▶ SOURCE MATERIAL
=== Section Start ===

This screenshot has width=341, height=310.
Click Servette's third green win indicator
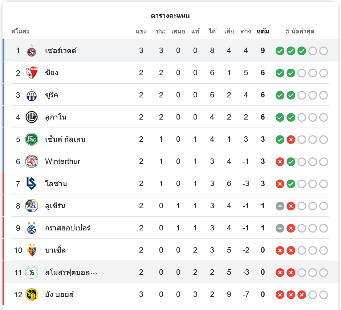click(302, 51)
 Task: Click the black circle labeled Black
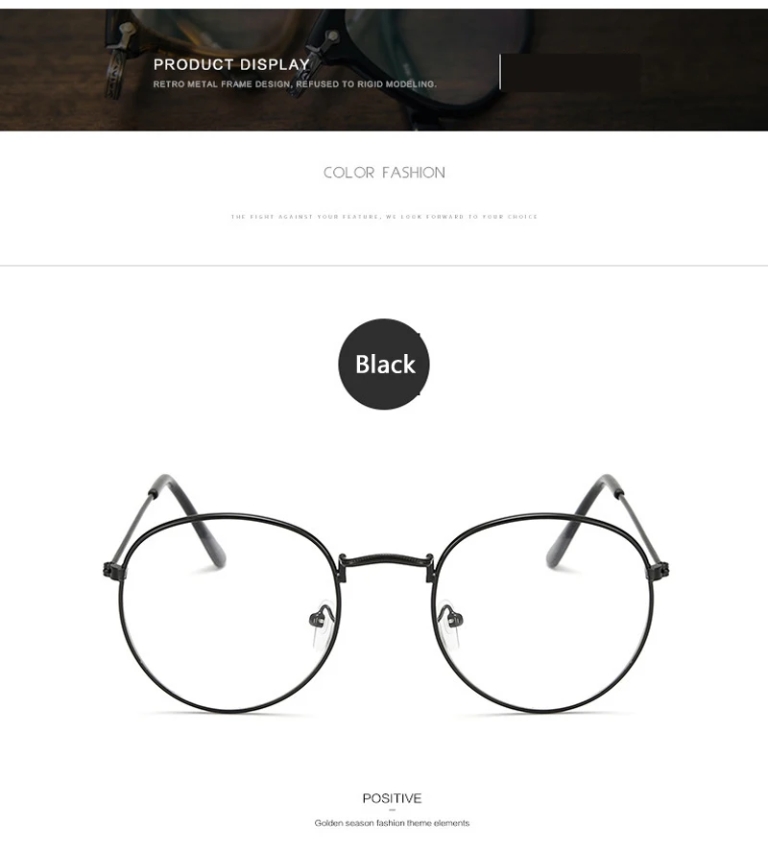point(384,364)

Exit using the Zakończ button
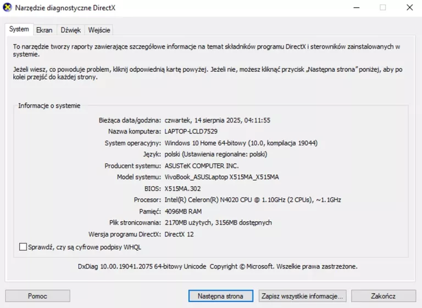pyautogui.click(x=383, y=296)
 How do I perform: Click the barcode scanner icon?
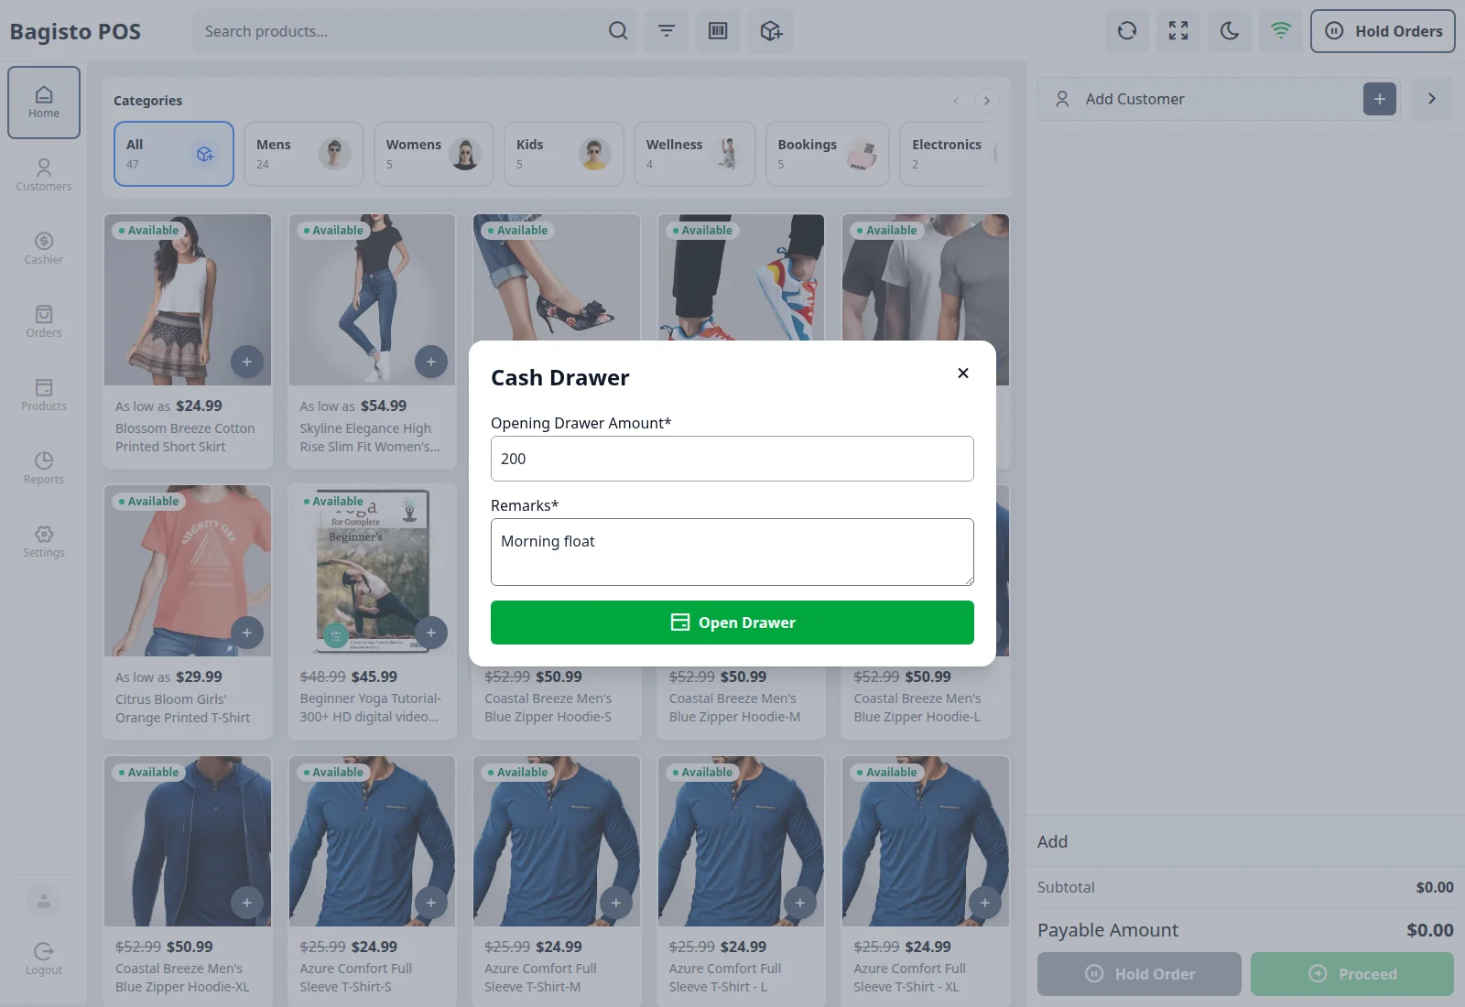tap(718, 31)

=== Section End ===

▶ TASK DIRECTIONS
Give back the whole listing exactly as it stands. No pictures belong in the copy.

▶ SOLVED PROBLEM
This screenshot has width=341, height=310.
Click Servette's third green win indicator
click(302, 51)
 Task: Click the black circle labeled Black
point(384,364)

Exit using the Zakończ button
pyautogui.click(x=383, y=296)
 How do I perform: Click the barcode scanner icon?
tap(718, 31)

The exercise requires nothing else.